>When I started this blog last summer, my intention was merely to express my thoughts as a fan and share them with other fans. I was shocked to find out mine was the only English-language fan blog dedicated to our sport; other sports have thousands.
Never in my life did I intend it to stir up controversy or get people mad. Well, that changed this morning. Normally I get anywhere from five to fifty hits a day; today I’ve had 234 so far.
On January 6 I wrote a post about Derek Woodske’s two-year suspension and some connections I thought were a bit odd. Apparently last night someone sent a link to it out via e-mail; most spent less than one second viewing it, but a few left some rather heated comments and two threatened libel suits. This post is an attempt to address those issues.
When writing about public persons, to prove libel the plaintiff must show that the writer knew his statements to be false or had reckless disregard for the truth. These are fairly high hurdles to get over, and furthermore neither applies here. Still, I’d like to address the issues.

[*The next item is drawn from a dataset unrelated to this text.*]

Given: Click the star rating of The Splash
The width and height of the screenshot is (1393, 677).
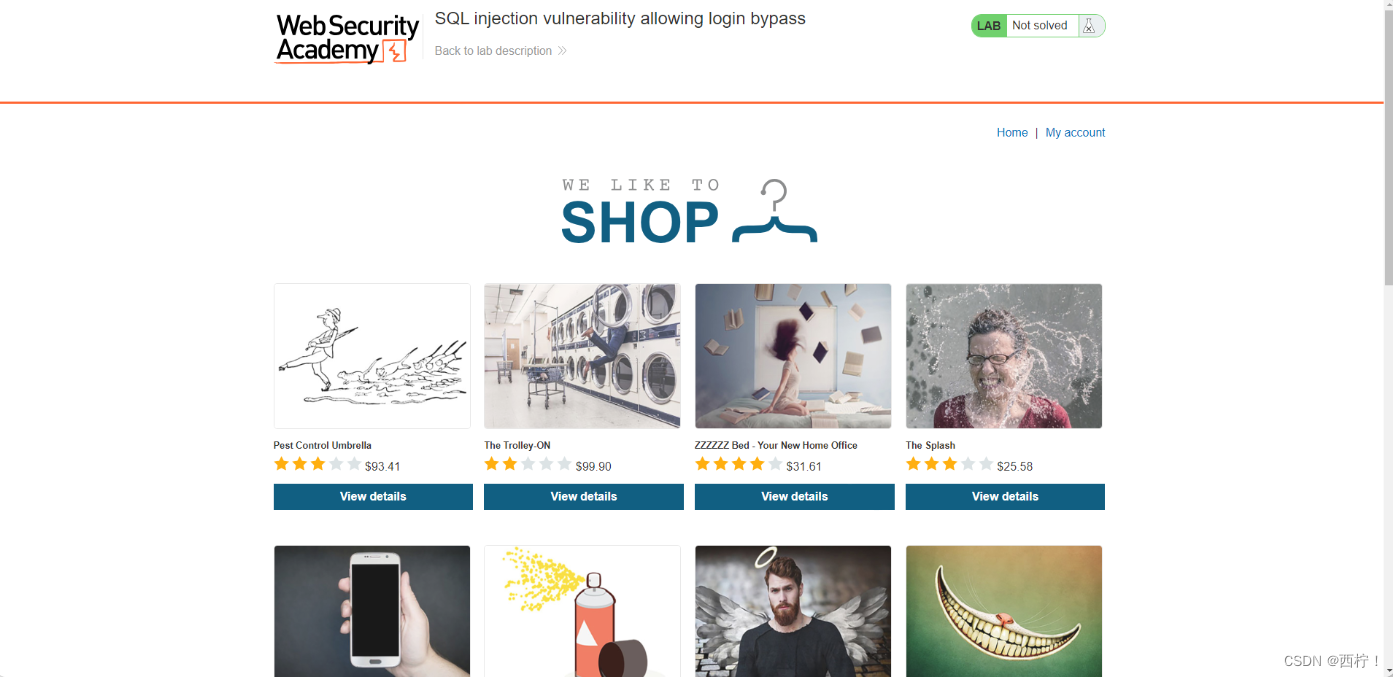Looking at the screenshot, I should coord(950,465).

My original statement was that Woodske was given a two-year suspension for refusing to take a test, which is a factual statement. I did add a statement that was unclear: that it “counts just like a positive result”. By this I meant it earns the same penalty. While my statement might inferr wrongdoing, the same is true of the story issued by the AP and reprinted by hundreds of newspapers worldwide. My statements were no different and cannot be held to a higher standard.
As my statement regarding Jud Logan is concerned, my statements were limited to his career ending in a 1992 doping ban from a positive test for clenbuterol. This actually is in error; he resumed throwing at elite levels in 1997. An astute reader pointed this out and I admitted the mistake. As far as the doping ban, that is a factual statement. Logan himself issued a written statement at the time, referring to clenbuterol as a “safe alternative to steroids” and claiming he stopped using it in February (his positive test was in July). At that time Dr. Don Catlin said “It’s unusual for any drug to be around the body for months” but did admit there was no research in this particular case to know for sure (T&FN, October ’92, p. 87). In any case, Logan freely admitted using the drug as a performance-enhancer.
Aside from the triviality noted, none of my statements were in error–all check out factually. The retraction I’d like to make is the tenor of the post rather than the facts contained in it. Considering the BALCO and Sprint Capitol affairs, I’m of a cynical mindset these days when it comes to elite track and performance-enhancing drugs, and this attitude isn’t unique. I noted the coincidental nature of these events and speculated as to whether they may be connected or not. This is where I have offended, and I apologize and regret the error.